VAWA also does not adequately address sex trafficking, honor killings, or child marriage. Research by the nonprofit group Unchained found that “a quarter-million children as young as 12 were married in the US between 2000 and 2010—mostly girls wed to adult men.”

VAWA should prioritize protecting women and girls from these heinous forms of violence.


2018 marked the 25th Anniversary of VAWA. IWF President Carrie Lukas and IWF Senior Advisor Andrea Bottner sat down to discuss why VAWA is in need of reform in this Facebook Live interview.

IWF also joined a coalition expressing support for reauthorizing a stronger and better Violence Against Women Act (VAWA) by including provisions enhancing penalties for female genital mutilation and allocating funding to combat gender-based violence like FGM.

IWF also released top takeaways on VAWA and why it needs reform to make it more effective and accountable.

In response to Congress’ failure to reauthorize VAWA amidst a government shutdown in December of 2018, IWF released a statement condemning this negligence and urging Congress to pass an improved VAWA to respond to FGM, encourage increased transparency, demand accountability, and make sure that victims receive the assistance they need.


The highly partisan House-passed version of VAWA, H.R. 1585, currently does not include any federal penalties for Female Genital Mutilation (FGM). In 2019, IWF launched a petition urging Congress to include adequate protections from FGM in the reauthorization of the Violence Against Women Act. Thousands have signed on in support of including provisions in VAWA to fight this heinous practice.

In a series of op-eds penned by IWF Chairman Heather Higgins, IWF Senior Advisor Andi Bottner, and IWF Visiting Fellow Dr. Qanta A. Ahmed, IWF urged policymakers to take violence against women more seriously by enacting an improved version of VAWA that truly protects women and girls.

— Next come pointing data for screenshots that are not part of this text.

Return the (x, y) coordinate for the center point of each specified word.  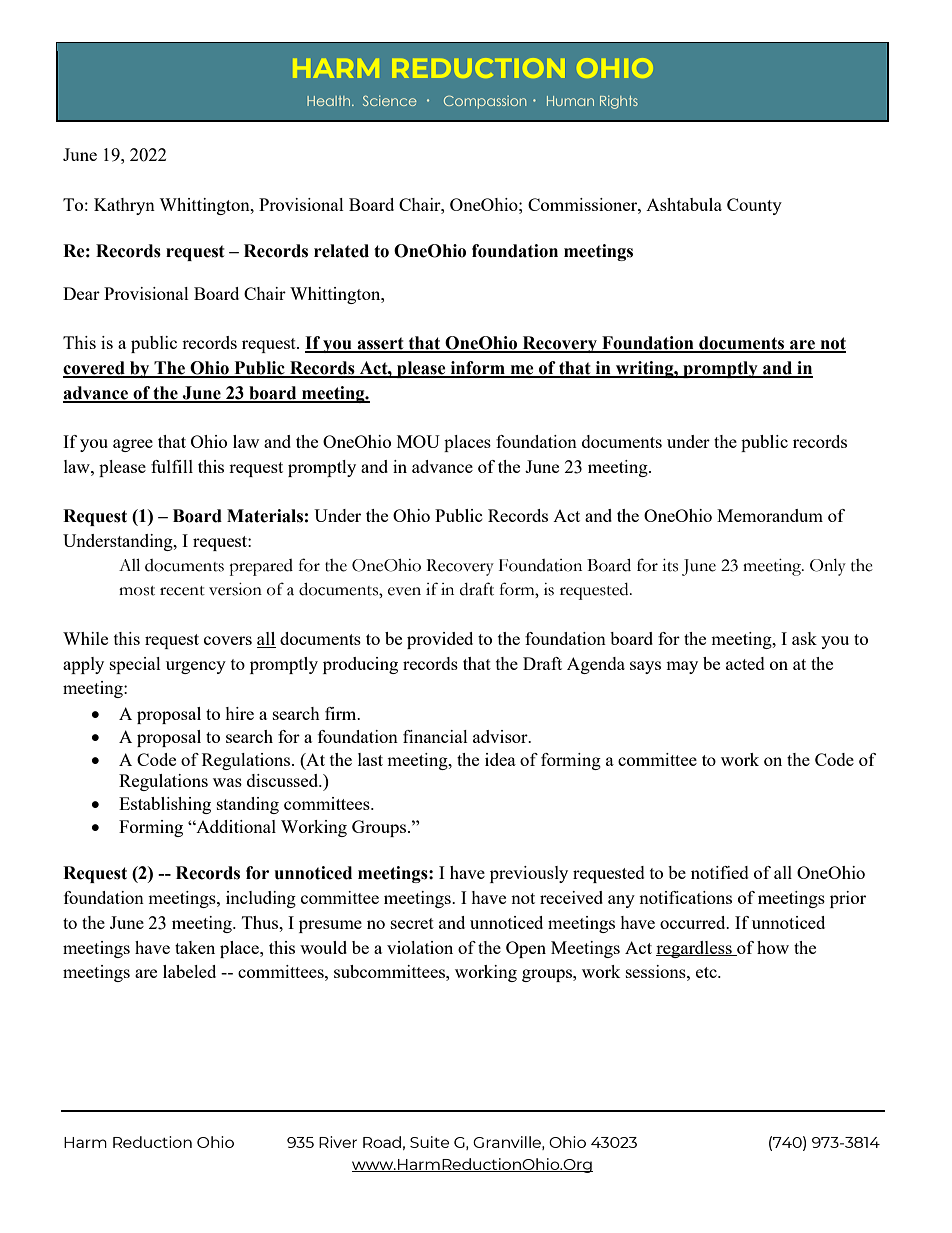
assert (380, 344)
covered (95, 369)
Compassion (485, 102)
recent (182, 591)
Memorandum (770, 515)
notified (720, 872)
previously (529, 874)
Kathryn (124, 206)
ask (804, 638)
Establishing (165, 805)
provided (440, 640)
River (338, 1142)
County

Lawmakers heeded IWF’s advocacy and Senator Joni Ernst (R-IA) introduced the Violence Against Women Reauthorization Act of 2019, which seriously addresses the horrific crimes of FGM, honor killings, sex trafficking and child marriage. This modern, stronger, and better VAWA would, if passed, deliver solutions to those in need and bring much-needed awareness.


Policymakers can do more to prevent and respond to violence against women and to ensure that offenders are held accountable by reauthorizing a better VAWA.

Severe penalties and other prevention measures can help ensure that t girls and women are protected from FGM, child marriage, sex trafficking and honor killings.

VAWA can also be strengthened by requiring greater transparency and accountability to ensure that victims can get the assistance they need.

Congress enacted VAWA 25 years ago with laudable intentions: To prevent and respond to victims of violence. VAWA isn’t a political issue; we all want to support survivors and prevent future violence. By reauthorizing a better Violence Against Women Act (VAWA), we can ensure that funding is spent on serving victims and holding perpetrators accountable.